§ **Dataset records**:
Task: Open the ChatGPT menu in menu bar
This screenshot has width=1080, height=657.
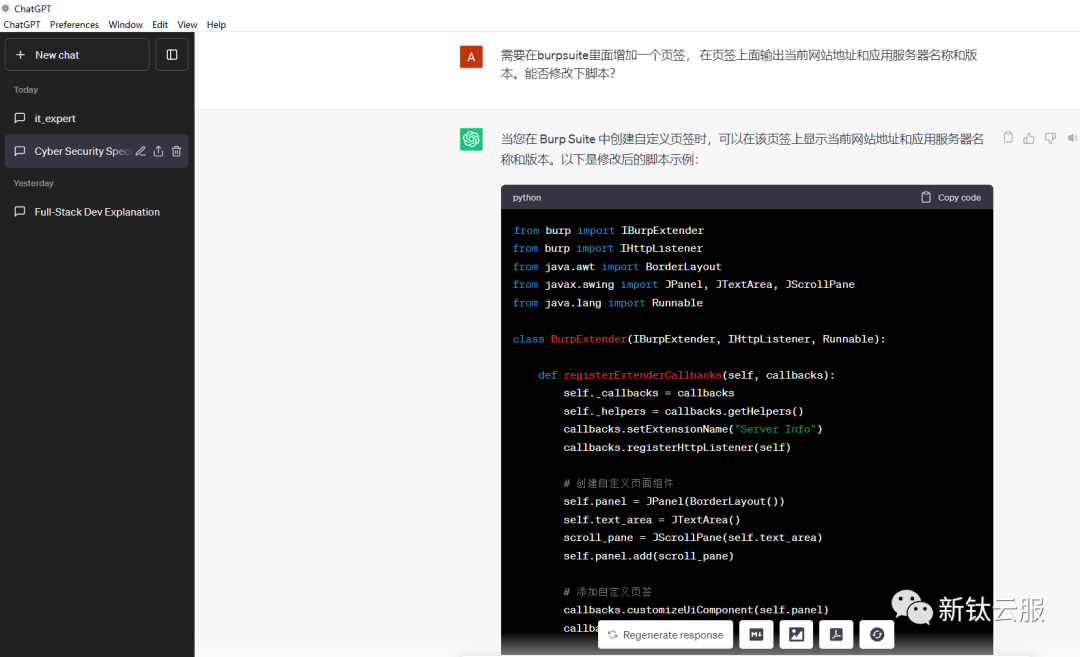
==
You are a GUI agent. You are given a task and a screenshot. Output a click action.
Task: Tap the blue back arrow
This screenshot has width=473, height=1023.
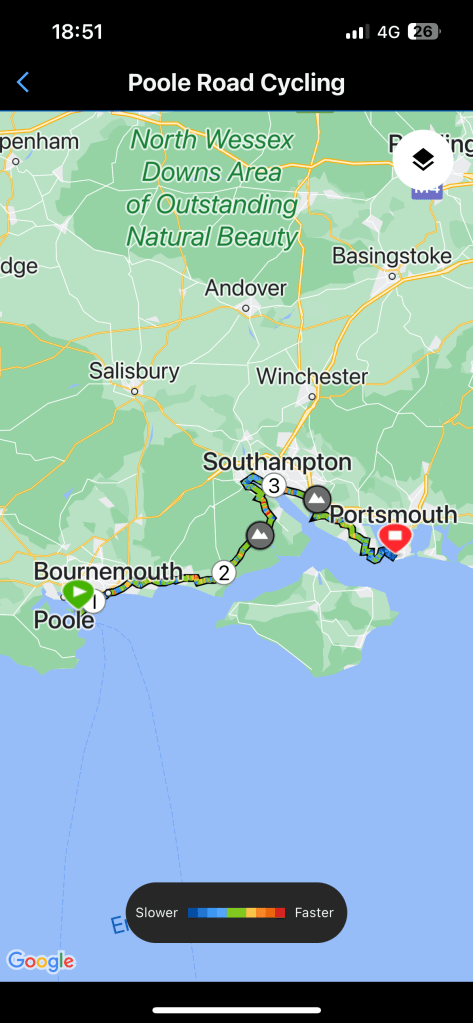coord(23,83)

§ **Try it**: Retype exactly, and only, the lines above from the one where "Task: Open the ChatGPT menu in menu bar" occurs up to and including the one where "This screenshot has width=1080, height=657." occurs.

§ **Result of this exercise**:
Task: Open the ChatGPT menu in menu bar
This screenshot has width=1080, height=657.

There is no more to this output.